Sunday, March 24, 2013

Blog Notes...


Hi, blog. 
Long time, no see...I clearly failed to keep up with it, and I'm not sure where to go from here. 

I started this blog hoping it would be an outlet for my emotions and creativity, but I have realized over this past year that it is very painful for me to write about my emotions, and specifically, about my Dad...
I thought it would be easier to just let out all the emotions here, cry them out, scream them out, if you will. It's not. Even if it's in a blog, a place of certain serenity and anonymity...it's still hard. I think every time I tried to write something, I was reminded of what pushed me to start this blog--my Dad's passing--and I would get so sad and unmotivated that fun creative ideas I wanted to share just seemed so very inappropriate, and I would feel guilty.

It's been over a year now. Things have changed. Not better or worse, just changed. The feeling of grief is not as acute and piercing as it used to be, but a dull tug of sadness and missing my Dad is still present, and it's reminding me that... "I'm human." 

I don't really know what to do with this blog...I feel like quitting, but I know I'll feel worse if I do.  Start another one, just for crafts? I think I'll faint even at just the idea...I feel overwhelmed and overcommitted.

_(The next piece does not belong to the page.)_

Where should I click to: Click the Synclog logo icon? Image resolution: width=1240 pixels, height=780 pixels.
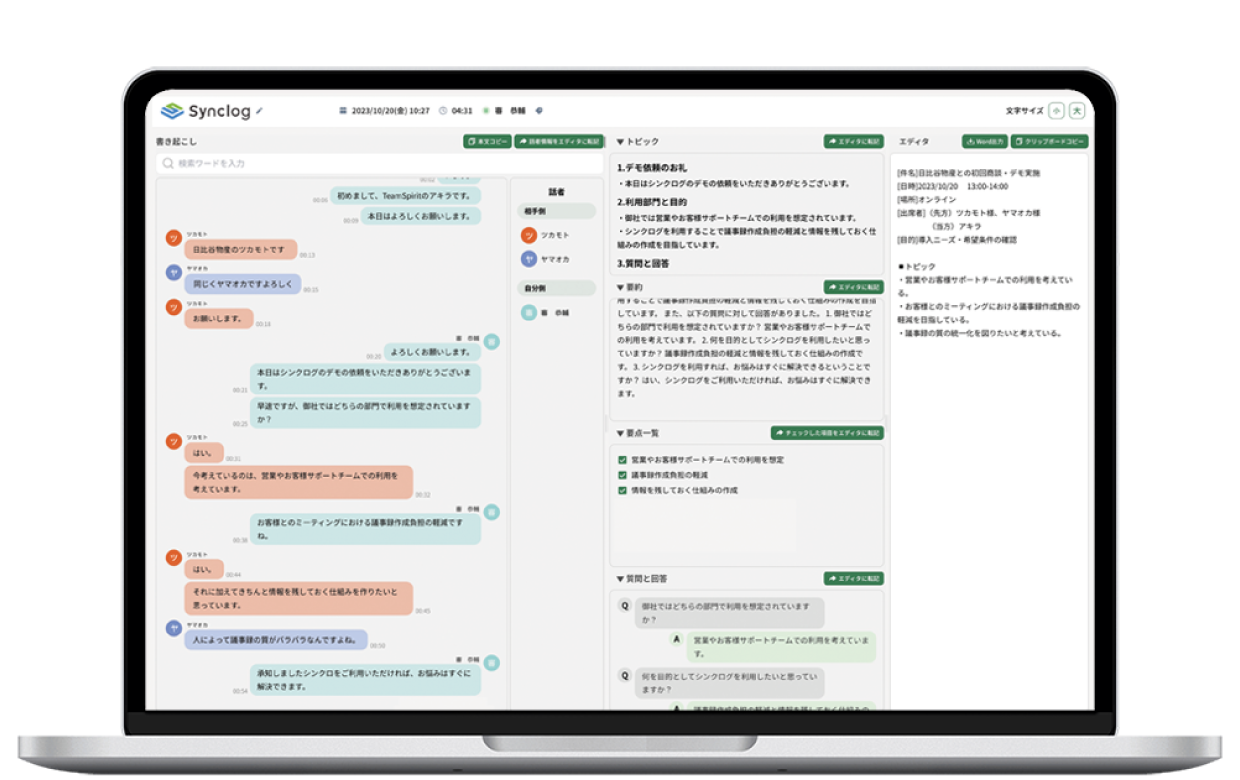[172, 111]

I'm going to leave it up to God...praying and pondering upon His will and calling is what always gets me through rough patches.

Ta-ta for now...

UPDATE: I've decided to give it another go. I'll probably move things around and edit some of the previous posts, so that they all fit into my vision of this blog better. I have to be careful and try not to be consumed by blogging and only devote my time to it when I actually have free time, and only when I feel inspired to write and share something, not because I have to write something this week or feel guilty that I haven't. My family will always come first, and blog second. There's just no other way around it for me. So that's that.